■ **EXERCISE DESCRIPTION**
Rewrite the material below, everything from the line containing "Task: Preview William" down to the line containing "Action: click(472, 532)", with "eye icon" changed to "view icon" and all else left the same. Leave the pictures out of your answer.

■ **DATASET RECORDS**
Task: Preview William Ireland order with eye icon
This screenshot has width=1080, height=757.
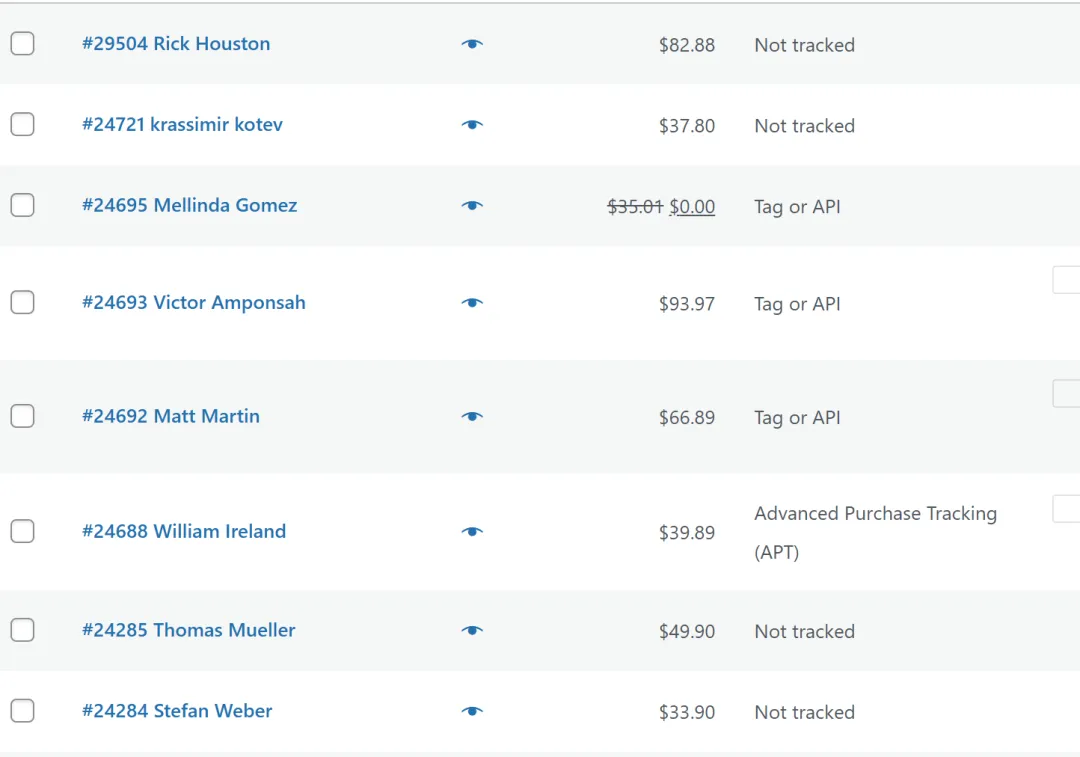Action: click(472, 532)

* * *

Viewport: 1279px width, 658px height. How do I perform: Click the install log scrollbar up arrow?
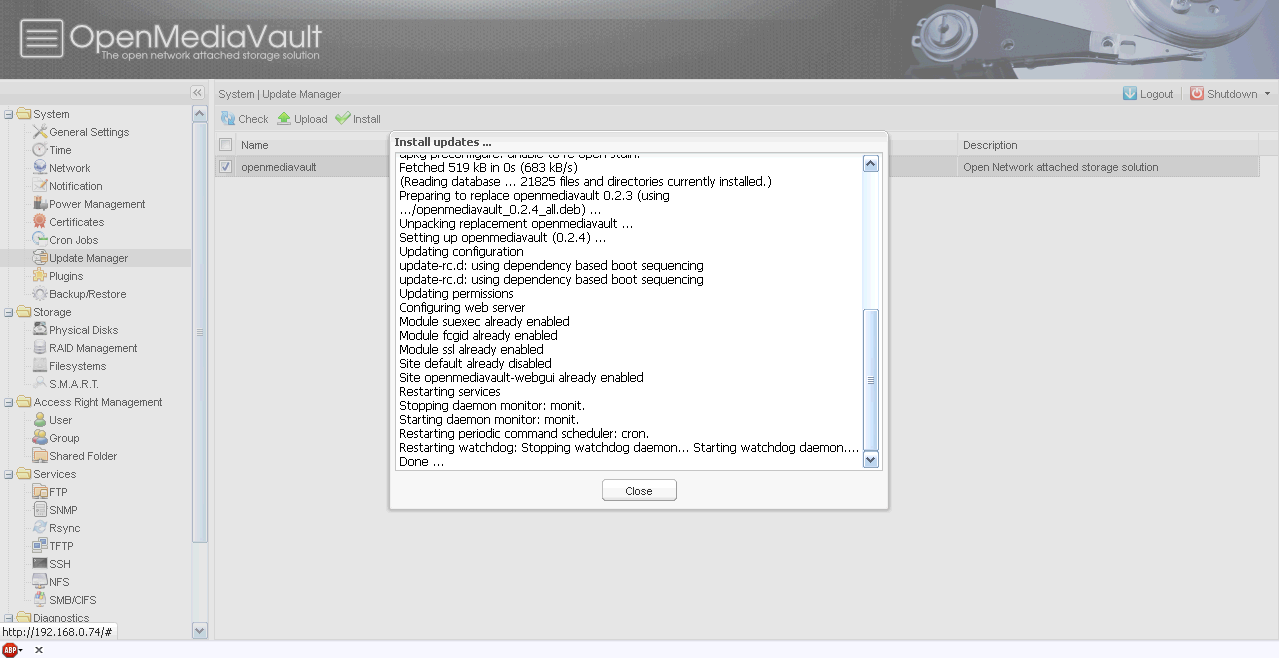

...

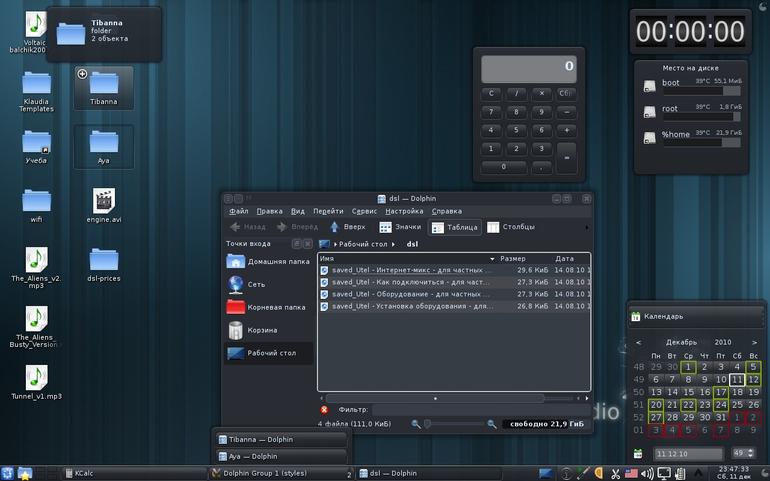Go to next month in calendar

■ **TASK RESPONSE**
Task: Preview William Ireland order with view icon
This screenshot has width=1080, height=757.
Action: click(472, 532)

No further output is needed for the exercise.